What this task involves: Copy out the entries below word for word, from the line containing "The height and width of the screenshot is (203, 806)." through the end of the entries, both included. Leave the pictures out of your copy.

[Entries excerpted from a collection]
[Begin]

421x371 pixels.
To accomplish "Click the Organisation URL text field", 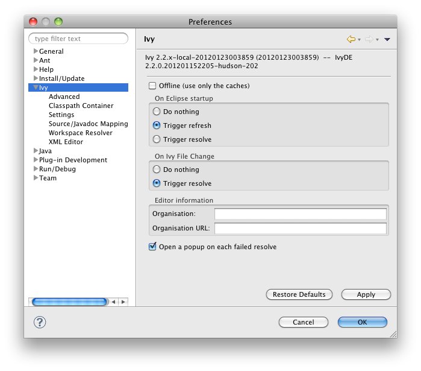I will pyautogui.click(x=300, y=228).
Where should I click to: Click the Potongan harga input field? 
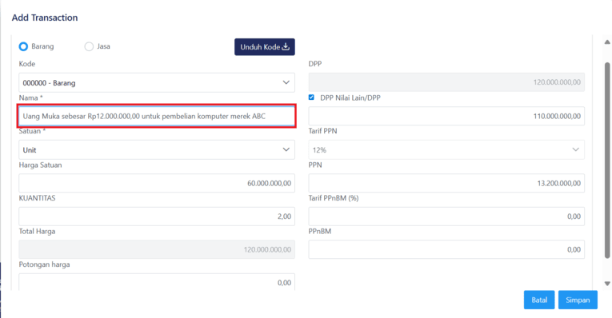(157, 283)
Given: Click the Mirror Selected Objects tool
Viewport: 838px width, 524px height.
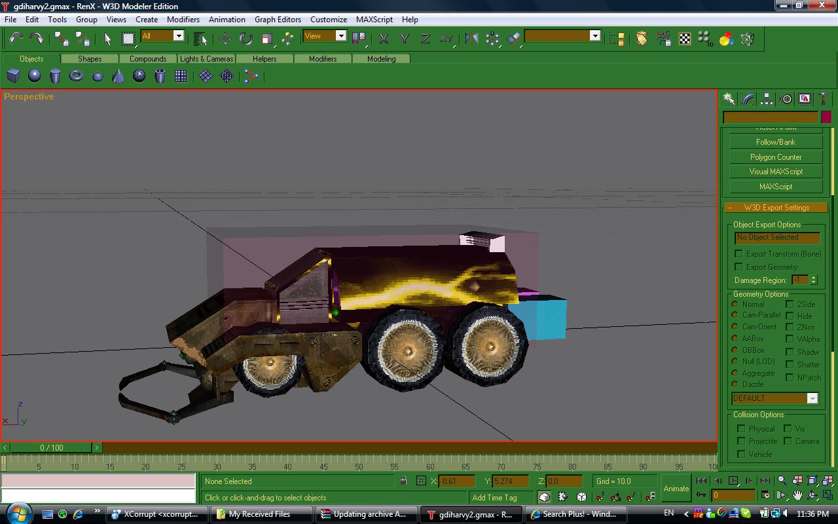Looking at the screenshot, I should (471, 39).
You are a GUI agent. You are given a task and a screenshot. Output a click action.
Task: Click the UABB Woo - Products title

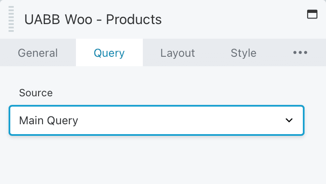click(x=93, y=20)
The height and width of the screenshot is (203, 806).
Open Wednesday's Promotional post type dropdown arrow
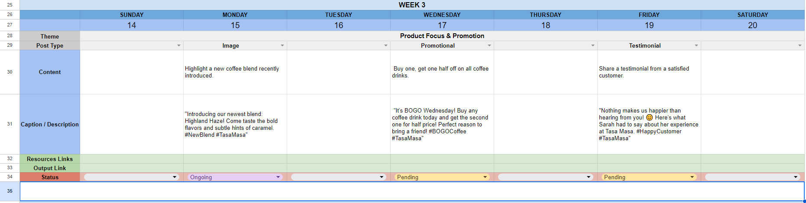(x=489, y=45)
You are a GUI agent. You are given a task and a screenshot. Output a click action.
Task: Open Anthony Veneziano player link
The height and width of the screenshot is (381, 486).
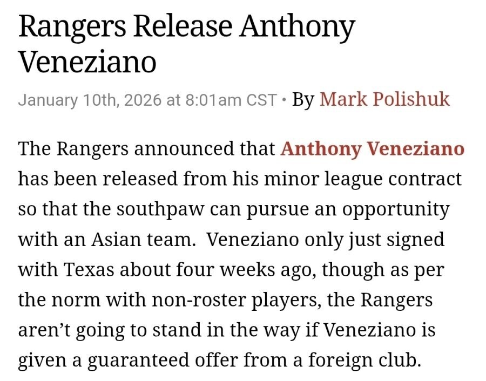(372, 149)

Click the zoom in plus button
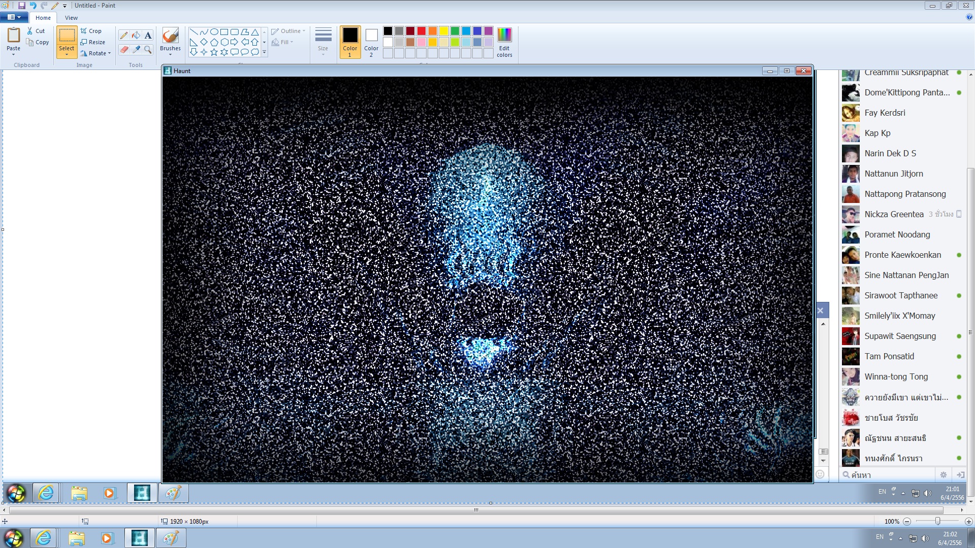coord(968,522)
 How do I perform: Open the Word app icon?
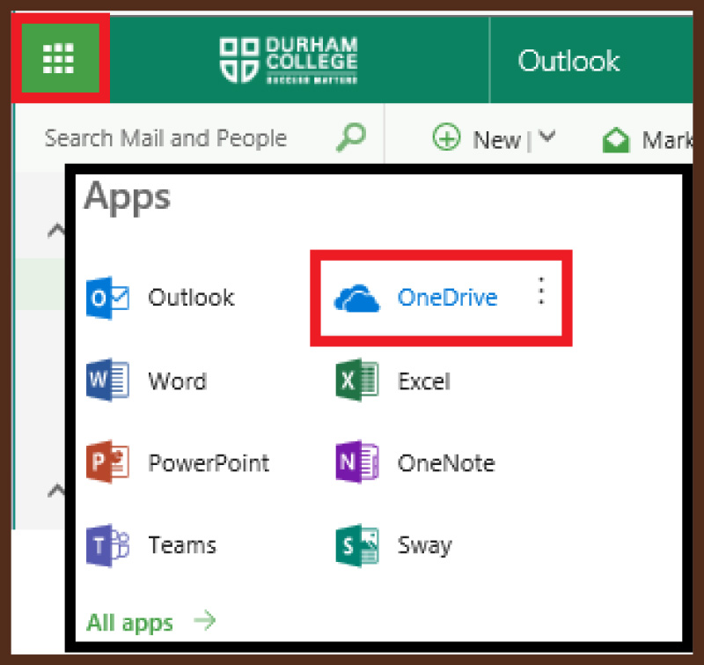click(x=108, y=381)
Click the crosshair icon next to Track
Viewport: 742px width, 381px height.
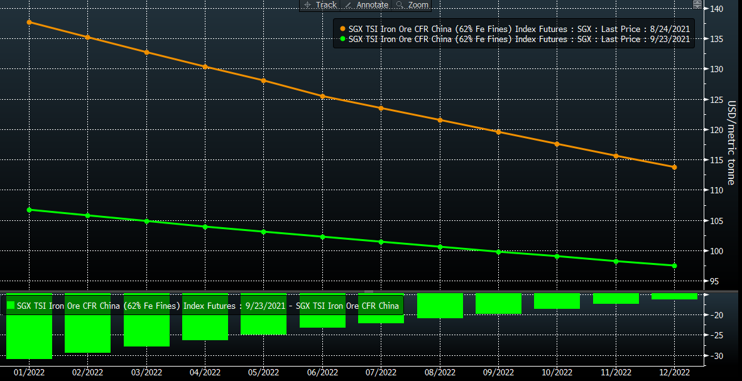tap(307, 5)
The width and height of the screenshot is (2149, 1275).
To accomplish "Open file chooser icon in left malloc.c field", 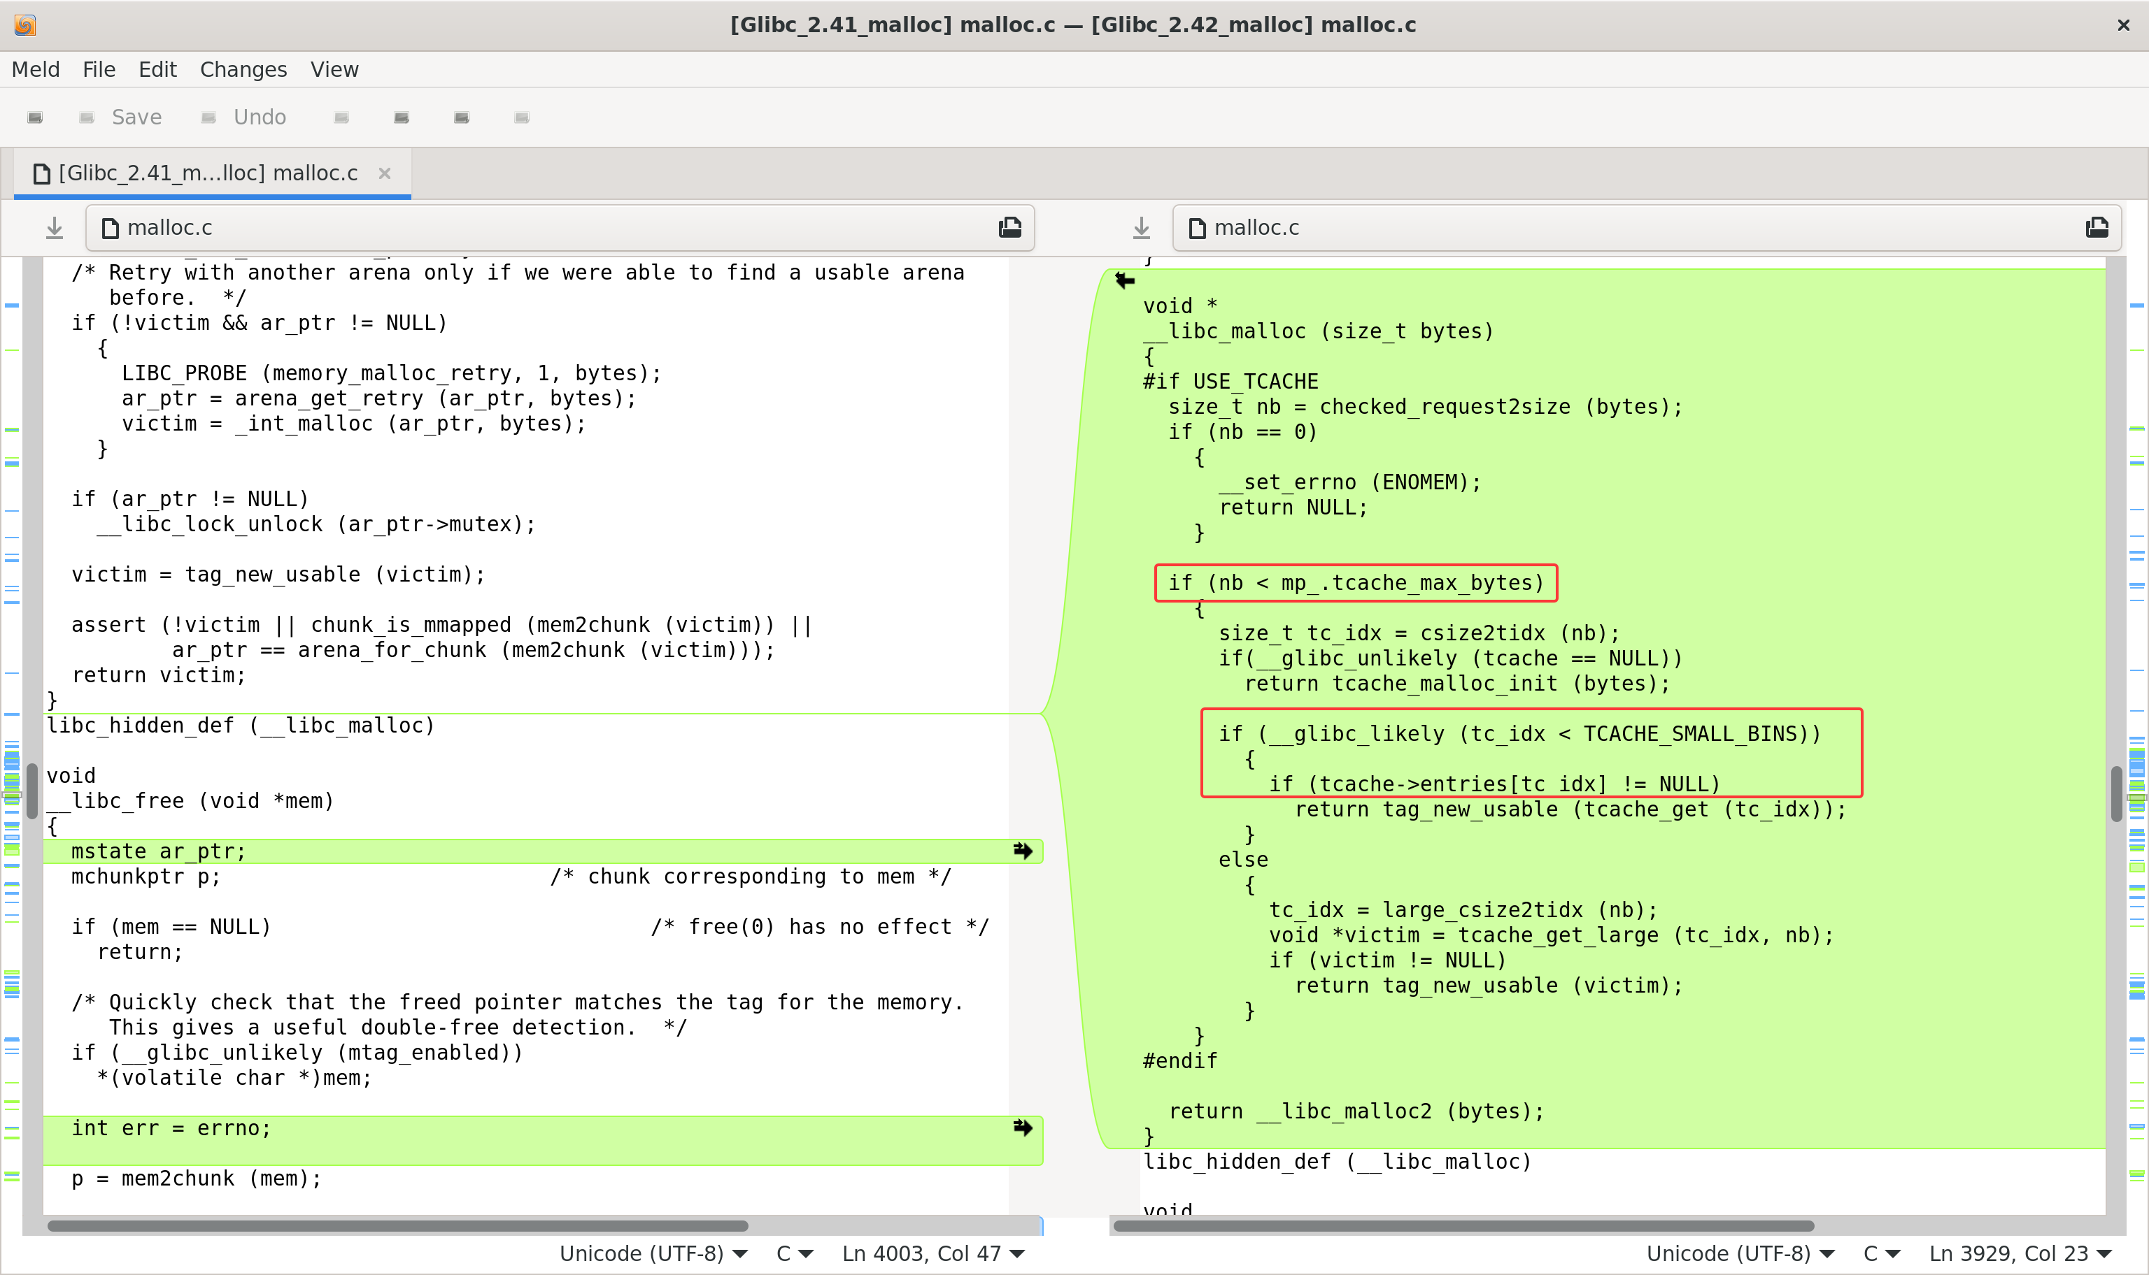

[End]

Solution for this problem:
The height and width of the screenshot is (203, 806).
Open Wednesday's Promotional post type dropdown arrow
(x=489, y=45)
You are a GUI agent. You are given a task and a screenshot. Output a click action.
Task: Open Anthony Veneziano player link
The height and width of the screenshot is (381, 486).
(372, 149)

Click the zoom in plus button
coord(968,522)
 How do I perform: Open the Word app icon?
click(x=108, y=381)
Click the crosshair icon next to Track
Viewport: 742px width, 381px height.
tap(307, 5)
The width and height of the screenshot is (2149, 1275).
To accomplish "Open file chooser icon in left malloc.c field", 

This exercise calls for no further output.